This month marks the twentieth anniversary of one of the last and most unsettling of the teen ensemble movies of the nineties: Cruel Intentions, the 1999 film where stepbrother and sister, Sebastian Valmont and Kathryn Mertuil, team up to destroy naïve Cecile Caldwell. To celebrate, Sony is screening the film this week, starting today, at select AMC theatres.
Recent reviews of the film acknowledge the problematic homophobia, racial insensitivity and sexual assaults that were either ignored or underplayed during its initial release, but—spoiler alert!—there has still been little attention played to how easily anti-hero Sebastian Valmont is forgiven for raping at least one character.
I thought the #MeToo generation would have a drastically different response to such a film, one where the rapist is given a redemption arc. Then I did some research and discovered something troubling: 21st century teen dramas like Gossip Girl and Buffy the Vampire Slayer have also used storylines that allow their rapists and attempted rapists to be redeemed. The plots in all of these movies and shows become less about sexual assault and more about them changing drastically into better men with the love of a good woman.
I cited Cruel Intentions at a recent conference, where I was presenting a paper that explores how women “protecting” men from their own bad behavior not only fosters violence and harassment, but silences survivors. Kathryn’s willingness to protect Sebastian is more about her self-interest than about keeping him from being seen as a rapist, but she uses the same technique of victim-blaming questioning people often used when someone reveals they’ve been sexually assaulted to convince Cecile that she wasn’t assaulted—and that whatever happened to her was actually her own fault.
One audience member asked me if Sebastian’s death in the film indicated that he paid his penance for his wrongdoing. I don’t think it did. In the eighteenth-century novel, Les Dangereuse Liasions, from which the film is adapted, there is no atonement for Sebastian. Instead, he is supposed to represent amorality.
Death typically is seen as the ultimate punishment in literature and film. In this case, since Sebastian died while rescuing Annette, he endeared himself to her forever, even more so in this film than in the novel or the 1988 film Dangerous Liasions—in which both Sebastian and Madame Tourvel, the character Annette is derived from, ultimately die.
Since Annette lives, no man is ever going to be as romantic to her as the teenage boy who died pushing her out of harm’s way. That means she’s fine with the fact that he posted revenge porn online of one young woman. She accepts that he sexually assaulted at least one other girl.
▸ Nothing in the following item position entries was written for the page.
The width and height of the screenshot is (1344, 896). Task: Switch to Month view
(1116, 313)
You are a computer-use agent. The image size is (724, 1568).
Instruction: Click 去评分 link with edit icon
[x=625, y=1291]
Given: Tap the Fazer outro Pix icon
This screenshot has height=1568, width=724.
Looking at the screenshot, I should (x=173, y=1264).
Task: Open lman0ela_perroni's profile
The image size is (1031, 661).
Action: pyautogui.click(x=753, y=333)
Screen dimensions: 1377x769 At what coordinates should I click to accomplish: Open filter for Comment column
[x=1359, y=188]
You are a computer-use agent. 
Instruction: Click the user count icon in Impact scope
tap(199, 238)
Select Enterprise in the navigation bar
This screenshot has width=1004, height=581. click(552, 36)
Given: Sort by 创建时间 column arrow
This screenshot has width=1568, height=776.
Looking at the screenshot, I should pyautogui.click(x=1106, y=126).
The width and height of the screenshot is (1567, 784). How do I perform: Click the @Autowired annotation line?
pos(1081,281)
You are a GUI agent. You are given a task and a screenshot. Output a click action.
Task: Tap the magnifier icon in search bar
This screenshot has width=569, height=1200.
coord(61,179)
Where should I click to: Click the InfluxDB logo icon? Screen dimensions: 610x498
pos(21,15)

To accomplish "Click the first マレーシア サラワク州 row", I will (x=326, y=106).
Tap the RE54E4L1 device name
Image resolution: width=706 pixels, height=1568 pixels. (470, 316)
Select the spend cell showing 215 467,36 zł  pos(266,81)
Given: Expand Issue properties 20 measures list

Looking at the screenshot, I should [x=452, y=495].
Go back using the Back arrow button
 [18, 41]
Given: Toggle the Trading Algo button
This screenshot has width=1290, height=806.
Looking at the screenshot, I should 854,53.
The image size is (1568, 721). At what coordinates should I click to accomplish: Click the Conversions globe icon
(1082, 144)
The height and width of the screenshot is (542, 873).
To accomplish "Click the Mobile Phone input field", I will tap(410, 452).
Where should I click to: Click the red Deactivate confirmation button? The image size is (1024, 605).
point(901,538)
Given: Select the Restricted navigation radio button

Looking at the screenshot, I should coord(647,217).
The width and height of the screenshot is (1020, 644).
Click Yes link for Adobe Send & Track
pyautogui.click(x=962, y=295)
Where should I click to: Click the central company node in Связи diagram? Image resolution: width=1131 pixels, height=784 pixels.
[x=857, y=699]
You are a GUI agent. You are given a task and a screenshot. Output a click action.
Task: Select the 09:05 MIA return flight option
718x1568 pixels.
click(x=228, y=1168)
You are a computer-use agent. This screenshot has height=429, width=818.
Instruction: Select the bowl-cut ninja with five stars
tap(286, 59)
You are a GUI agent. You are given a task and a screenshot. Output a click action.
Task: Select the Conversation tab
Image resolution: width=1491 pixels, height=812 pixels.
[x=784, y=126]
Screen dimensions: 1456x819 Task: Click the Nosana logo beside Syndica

Cecile owning her story—vis a vis distributing copies of his journal to the entire school that detail how she was the virginal sacrifice and pawn in Sebastian and Kathryn’s game—is one of the few actual redemptive moments of the film. Instead of being shamed, she willing risks destroying her reputation in order to destroy Kathryn. But in the process, she is still enabling Sebastian to posthumously explain himself and gain sympathy from the audience.
It’s worth noting that director Roger Kumble chose to have Sebastian assault Cecile through oral pleasure in Cruel Intentions. He has admitted that he wrote the film in 12 days and online versions of the script are dated February 10, 1998. That means Kumble started the project on about January 28 or 29. On January 27, the day after President Clinton announced to the nation that he did “not have sexual relations with that woman, Monica Lewinsky,” her former lover, Andy Bleiler, admitted publicly that Lewinsky had told him she had performed oral sex on Clinton. The Clinton-Lewinsky scandal may have no relevance to the plot of this film, but we can’t ignore that the power dynamics of sex and pleasure were at the forefront of the nation’s mind just days before Kumble began writing the script.
Within this context, it’s also interesting to see how Cecile’s rape narrative is complicated by the fact that she has an orgasm. Although Sebastion gives her alcohol and performs oral sex on her without consent, the audience may have been able to forgive Sebastian for assaulting Cecile because of that moment. Even Kathryn focuses on the fact that Cecile describes (what she doesn’t even know to be) an orgasm, instead of the fact that Sebastian did things to her body without her consent, when she tells her story.
Many people were and remain hesitant to accept Lewinsky’s experience as a #MeToo moment, largely because of the way she was sexualized in the media—but she has, in recent years, come to see that her relationship with the President signified an abuse of power.
Our collective denial of her story, and other sexual assault survivors’ stories, is why it is important to revisit films like Cruel Intentions decades after we first experience them. It’s also why, 20 years after it came to the big screen, I won’t be saving myself a seat.